__SUPPLIED ENTRIES__
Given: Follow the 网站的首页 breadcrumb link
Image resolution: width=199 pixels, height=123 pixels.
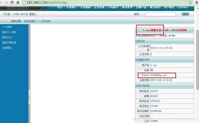Looking at the screenshot, I should (x=30, y=21).
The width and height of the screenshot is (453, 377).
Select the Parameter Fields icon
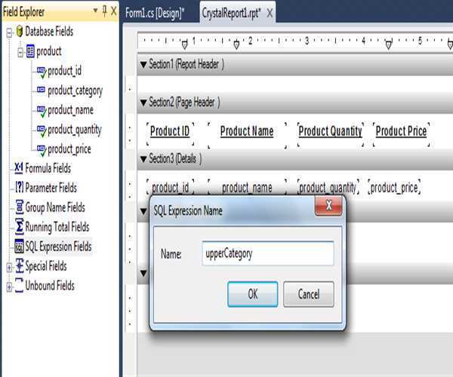tap(19, 188)
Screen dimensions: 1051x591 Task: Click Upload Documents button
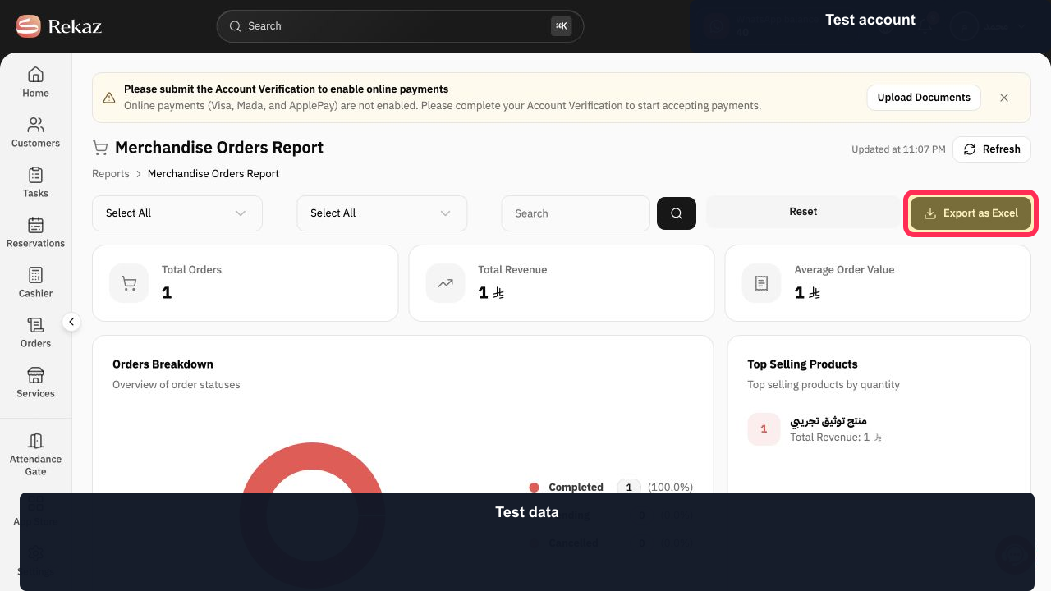point(924,97)
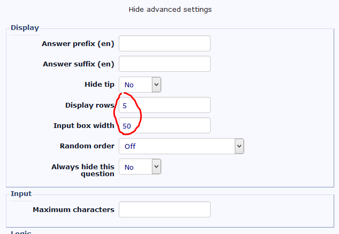Focus the Answer prefix (en) text field
The height and width of the screenshot is (234, 339).
165,43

__TASK REQUIREMENTS__
Rewrite all of the data above with "Upload Documents" changed to "Download Files" and nothing else altered. Leave out the pictures.

__TASK SOLUTION__
Given: Follow the 网站的首页 breadcrumb link
Image resolution: width=199 pixels, height=123 pixels.
Looking at the screenshot, I should (x=30, y=21).
The width and height of the screenshot is (453, 377).
Select the Parameter Fields icon
tap(19, 188)
Screen dimensions: 1051x591 Task: Click Download Files button
point(924,97)
Focus the Answer prefix (en) text field
The height and width of the screenshot is (234, 339).
165,43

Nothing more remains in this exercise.